Meta Wayfarer: Mit der Brille reden
In Deutschland ist sie noch nicht zu bekommen, aber in den USA und Großbritannien kann man sich bereits von seiner „smarten“ Brille erklären lassen, was man gerade sieht.
Die Industrie versucht ja schon seit längerer Zeit mit aller Macht, uns Smartglasses, also computerisierte Brillen aufzuschwatzen. Vor 12 Jahren war Google Glass der Hype du jour, ein Augmented-Reality-Interface mit Kamera und in das Sichtfeld eingespiegeltem Display, das allerdings keine echte Brille war, sondern nur so ähnlich aussah. Weil viele Leute aggressiv darauf reagierten, wenn sie ungefragt mit der „Brille“ gefilmt wurden, und deren Träger nicht nur als „Glassholes“ verunglimpften, sondern ihnen manchmal wohl auch Prügel androhten, ließ Google das Produkt schnell in der Versenkung verschwinden.
Apples im vergangenen Jahr vorgestellte aber noch immer nicht verfügbare Vision Pro ist im Gegensatz zu Google Glass ein regelrechter Computer, der einen von der Umwelt abschirmt – die von den Kameras der Brille aufgenommenen Bilder werden in die Augen eingespiegelt und können im Augmented-Reality-Stil ergänzt werden. Wenn das Gegenüber die Augen des Vision-Pro-Trägers zu sehen meint, ist das auch wieder nur ein Displaybild. So viel Hardware lastet entsprechend schwer auf dem Kopf, und trotz des hohen Gewichts ist die Batterielaufzeit arg beschränkt. Immerhin wird der Kauf den Geldbeutel entlasten: Rund 3500 USD will Apple für eine Vision Pro aufrufen.
Die Smartglasses des Facebook/Instagram-Mutterkonzerns Meta sind dagegen recht schlicht gehalten und mit rund 300 USD vergleichsweise erschwinglich – bislang aber nur in den USA, Kanada und Großbritannien erhältlich. Auf den ersten Blick sind sie tatsächlich nicht von einer regulären Sonnenbrille zu unterscheiden, genauer gesagt einer Ray-Ban Wayfarer, die dem Produkt zugrunde liegt. Metas smarte Variante hat darüber hinaus einen in den Bügel integrierten Qualcomm-Prozessor, eine kaum zu erkennende Kamera sowie Lautsprecher und Mikrofone. Ein Display gibt es nicht, weshalb man auf Augmented-Reality-Funktionen verzichten muss.

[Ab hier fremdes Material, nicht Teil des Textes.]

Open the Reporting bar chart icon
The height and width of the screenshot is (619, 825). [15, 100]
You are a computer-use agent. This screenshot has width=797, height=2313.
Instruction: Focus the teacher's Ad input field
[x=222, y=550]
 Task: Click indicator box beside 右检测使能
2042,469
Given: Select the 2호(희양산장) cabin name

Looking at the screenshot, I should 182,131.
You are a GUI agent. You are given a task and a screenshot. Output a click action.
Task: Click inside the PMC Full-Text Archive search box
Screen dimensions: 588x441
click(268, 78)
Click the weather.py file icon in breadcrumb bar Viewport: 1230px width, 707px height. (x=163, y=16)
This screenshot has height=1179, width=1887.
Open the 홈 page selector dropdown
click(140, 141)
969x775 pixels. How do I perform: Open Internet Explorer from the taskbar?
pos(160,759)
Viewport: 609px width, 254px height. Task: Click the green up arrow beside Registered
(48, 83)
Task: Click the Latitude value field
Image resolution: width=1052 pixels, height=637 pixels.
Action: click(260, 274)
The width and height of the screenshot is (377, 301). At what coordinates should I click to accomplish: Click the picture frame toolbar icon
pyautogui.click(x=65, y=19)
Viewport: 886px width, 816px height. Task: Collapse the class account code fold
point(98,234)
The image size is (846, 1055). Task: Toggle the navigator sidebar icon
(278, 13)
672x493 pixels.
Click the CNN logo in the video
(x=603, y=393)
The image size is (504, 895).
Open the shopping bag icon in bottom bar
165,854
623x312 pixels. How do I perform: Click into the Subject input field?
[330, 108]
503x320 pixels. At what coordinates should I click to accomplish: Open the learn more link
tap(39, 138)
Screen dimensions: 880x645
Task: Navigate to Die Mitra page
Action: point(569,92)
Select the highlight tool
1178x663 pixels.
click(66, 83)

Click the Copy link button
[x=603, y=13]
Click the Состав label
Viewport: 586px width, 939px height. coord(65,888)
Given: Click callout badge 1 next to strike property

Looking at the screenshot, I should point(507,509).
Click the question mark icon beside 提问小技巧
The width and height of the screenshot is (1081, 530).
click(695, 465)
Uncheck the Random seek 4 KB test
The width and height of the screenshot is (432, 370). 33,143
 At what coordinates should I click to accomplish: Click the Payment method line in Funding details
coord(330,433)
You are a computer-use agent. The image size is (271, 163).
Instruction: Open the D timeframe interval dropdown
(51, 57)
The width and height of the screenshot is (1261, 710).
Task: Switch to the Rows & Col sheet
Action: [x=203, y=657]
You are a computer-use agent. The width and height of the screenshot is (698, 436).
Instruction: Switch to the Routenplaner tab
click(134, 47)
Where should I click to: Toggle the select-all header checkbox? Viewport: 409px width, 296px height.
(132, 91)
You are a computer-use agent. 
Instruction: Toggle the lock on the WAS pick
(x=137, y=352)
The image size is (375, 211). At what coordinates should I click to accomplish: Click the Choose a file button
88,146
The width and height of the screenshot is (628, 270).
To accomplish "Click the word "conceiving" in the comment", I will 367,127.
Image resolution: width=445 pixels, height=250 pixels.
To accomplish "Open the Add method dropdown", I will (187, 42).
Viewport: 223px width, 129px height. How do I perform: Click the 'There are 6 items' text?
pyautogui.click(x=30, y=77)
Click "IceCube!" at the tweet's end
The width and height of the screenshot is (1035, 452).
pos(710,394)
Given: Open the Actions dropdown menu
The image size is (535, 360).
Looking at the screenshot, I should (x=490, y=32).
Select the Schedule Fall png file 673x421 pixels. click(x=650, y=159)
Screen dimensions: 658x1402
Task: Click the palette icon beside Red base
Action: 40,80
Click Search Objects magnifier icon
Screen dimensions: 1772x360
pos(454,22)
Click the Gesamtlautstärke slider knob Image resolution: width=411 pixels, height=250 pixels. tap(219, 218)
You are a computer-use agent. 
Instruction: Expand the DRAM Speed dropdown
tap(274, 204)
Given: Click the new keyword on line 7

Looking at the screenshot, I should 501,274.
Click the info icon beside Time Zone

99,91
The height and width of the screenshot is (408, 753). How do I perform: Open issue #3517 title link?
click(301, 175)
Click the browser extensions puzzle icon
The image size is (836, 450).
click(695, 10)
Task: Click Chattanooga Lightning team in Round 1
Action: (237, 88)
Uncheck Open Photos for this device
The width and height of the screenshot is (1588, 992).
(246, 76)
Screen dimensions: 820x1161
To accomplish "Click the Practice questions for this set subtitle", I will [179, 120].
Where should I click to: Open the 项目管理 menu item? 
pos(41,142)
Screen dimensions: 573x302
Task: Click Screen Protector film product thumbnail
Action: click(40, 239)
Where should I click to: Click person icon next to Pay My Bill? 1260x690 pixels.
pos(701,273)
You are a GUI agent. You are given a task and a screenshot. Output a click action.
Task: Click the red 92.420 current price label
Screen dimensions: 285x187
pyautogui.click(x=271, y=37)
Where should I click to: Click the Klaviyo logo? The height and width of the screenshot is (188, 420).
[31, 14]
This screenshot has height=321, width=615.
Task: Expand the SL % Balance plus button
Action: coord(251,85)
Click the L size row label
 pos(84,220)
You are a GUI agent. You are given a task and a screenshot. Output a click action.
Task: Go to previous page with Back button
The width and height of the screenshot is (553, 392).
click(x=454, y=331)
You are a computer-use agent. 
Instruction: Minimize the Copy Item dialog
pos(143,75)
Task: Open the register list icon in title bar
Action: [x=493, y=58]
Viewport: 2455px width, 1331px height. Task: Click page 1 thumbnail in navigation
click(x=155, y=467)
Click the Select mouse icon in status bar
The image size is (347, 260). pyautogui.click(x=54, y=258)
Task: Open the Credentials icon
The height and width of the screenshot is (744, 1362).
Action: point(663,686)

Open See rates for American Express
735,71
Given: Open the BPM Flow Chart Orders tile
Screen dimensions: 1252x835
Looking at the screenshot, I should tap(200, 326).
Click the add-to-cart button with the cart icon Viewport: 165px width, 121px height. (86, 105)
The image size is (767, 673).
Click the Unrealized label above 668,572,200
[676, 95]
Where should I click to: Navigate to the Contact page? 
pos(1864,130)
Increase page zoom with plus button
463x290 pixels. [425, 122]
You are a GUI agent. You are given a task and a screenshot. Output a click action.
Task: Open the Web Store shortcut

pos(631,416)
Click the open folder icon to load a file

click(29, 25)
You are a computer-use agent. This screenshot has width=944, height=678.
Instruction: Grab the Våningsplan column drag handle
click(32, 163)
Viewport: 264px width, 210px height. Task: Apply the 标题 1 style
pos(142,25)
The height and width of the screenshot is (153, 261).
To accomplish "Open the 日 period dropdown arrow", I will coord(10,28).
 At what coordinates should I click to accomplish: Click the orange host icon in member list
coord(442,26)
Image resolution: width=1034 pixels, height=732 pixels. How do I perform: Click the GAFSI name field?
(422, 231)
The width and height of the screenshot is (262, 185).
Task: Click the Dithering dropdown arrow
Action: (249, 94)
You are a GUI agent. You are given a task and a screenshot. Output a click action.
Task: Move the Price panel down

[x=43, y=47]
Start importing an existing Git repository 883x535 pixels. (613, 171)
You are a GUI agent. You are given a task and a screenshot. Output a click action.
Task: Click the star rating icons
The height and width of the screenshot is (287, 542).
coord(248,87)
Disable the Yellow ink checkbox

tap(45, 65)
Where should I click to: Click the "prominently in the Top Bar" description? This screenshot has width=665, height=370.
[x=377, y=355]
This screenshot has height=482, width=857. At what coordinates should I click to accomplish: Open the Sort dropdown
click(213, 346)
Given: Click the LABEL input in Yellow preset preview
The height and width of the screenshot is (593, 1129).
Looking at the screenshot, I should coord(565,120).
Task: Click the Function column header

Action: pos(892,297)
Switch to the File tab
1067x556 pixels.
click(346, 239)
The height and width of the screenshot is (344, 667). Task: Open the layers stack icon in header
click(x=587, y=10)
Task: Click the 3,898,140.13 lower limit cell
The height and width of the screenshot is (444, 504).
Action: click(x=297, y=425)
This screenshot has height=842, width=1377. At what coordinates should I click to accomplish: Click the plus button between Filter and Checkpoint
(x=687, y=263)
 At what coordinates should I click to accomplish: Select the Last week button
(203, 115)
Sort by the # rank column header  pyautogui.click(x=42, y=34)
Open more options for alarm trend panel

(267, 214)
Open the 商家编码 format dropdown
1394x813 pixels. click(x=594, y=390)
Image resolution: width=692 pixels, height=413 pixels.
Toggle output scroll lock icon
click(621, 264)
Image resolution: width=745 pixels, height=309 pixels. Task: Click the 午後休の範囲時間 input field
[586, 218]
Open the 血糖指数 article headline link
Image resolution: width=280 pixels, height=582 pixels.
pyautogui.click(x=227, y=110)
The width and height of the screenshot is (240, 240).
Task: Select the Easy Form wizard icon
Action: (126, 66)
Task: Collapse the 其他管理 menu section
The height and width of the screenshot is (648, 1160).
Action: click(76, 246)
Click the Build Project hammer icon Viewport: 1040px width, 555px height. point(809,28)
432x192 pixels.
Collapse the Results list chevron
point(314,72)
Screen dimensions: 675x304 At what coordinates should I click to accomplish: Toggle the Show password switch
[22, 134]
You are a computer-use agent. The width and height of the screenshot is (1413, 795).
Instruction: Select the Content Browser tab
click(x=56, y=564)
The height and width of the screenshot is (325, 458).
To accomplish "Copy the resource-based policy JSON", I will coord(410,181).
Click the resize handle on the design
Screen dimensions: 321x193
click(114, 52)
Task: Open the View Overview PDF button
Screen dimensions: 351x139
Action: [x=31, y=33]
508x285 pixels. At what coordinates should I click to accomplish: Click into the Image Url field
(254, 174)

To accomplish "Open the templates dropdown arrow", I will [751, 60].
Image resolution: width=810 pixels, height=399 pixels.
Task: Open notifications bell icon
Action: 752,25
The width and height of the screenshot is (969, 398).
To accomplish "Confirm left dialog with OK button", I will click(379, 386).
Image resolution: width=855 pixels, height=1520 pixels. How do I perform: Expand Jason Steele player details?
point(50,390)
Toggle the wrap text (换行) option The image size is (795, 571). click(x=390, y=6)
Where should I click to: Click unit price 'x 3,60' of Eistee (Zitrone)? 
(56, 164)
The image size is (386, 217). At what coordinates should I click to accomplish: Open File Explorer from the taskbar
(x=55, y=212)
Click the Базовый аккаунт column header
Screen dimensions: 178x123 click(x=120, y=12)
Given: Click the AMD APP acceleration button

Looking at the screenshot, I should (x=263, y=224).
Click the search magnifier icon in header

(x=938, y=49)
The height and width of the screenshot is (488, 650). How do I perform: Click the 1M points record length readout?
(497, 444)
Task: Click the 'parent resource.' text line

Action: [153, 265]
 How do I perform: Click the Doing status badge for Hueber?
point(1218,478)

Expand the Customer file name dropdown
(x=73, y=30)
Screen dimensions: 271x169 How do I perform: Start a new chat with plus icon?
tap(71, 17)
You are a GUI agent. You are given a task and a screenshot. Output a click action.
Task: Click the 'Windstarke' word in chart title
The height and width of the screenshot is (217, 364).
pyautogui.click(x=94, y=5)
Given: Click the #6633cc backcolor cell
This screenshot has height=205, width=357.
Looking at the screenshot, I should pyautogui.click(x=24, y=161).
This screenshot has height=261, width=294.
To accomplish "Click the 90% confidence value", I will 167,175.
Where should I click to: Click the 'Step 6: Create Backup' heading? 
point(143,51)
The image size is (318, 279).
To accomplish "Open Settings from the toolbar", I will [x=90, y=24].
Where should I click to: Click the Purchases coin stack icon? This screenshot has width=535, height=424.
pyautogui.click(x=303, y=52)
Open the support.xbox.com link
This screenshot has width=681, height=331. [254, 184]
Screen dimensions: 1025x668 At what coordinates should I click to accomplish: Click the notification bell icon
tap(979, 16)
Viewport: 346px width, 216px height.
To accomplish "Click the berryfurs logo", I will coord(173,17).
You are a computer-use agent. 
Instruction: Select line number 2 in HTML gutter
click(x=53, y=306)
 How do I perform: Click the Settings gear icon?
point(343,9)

Mit der ersten Version konnte man nur Videos aufnehmen und zur Unterhaltung seiner Freunde auf Instagram live streamen; daneben ließ sich die Brille als Headset für das Smartphone nutzen. Inzwischen ist aber die schon bei der Einführung angekündigte „smarte“ Software in einer Betaversion verfügbar, wie CNET berichtet. Mit der „intelligenten“ Software kann man reden und der Brille mit „Hey, Meta, look and …“ Fragen zu allem stellen, das man gerade anschaut. Beispielsweise kann man sich eine Speisekarte in einer fremden Sprache übersetzen oder eine Pflanze identifizieren lassen. Meta bezeichnet die Brille als „multimodal“, was nur bedeutet, dass mit der integrierten Kamera aufgenommene Bilder analysiert werden, während das Interface auf Spracherkennung und -erzeugung basiert. Es ist aber beispielsweise keine Simultanübersetzung gesprochener Sprache vorgesehen, wie sie in einem Urlaub im fremdsprachlichen Ausland nützlich wäre.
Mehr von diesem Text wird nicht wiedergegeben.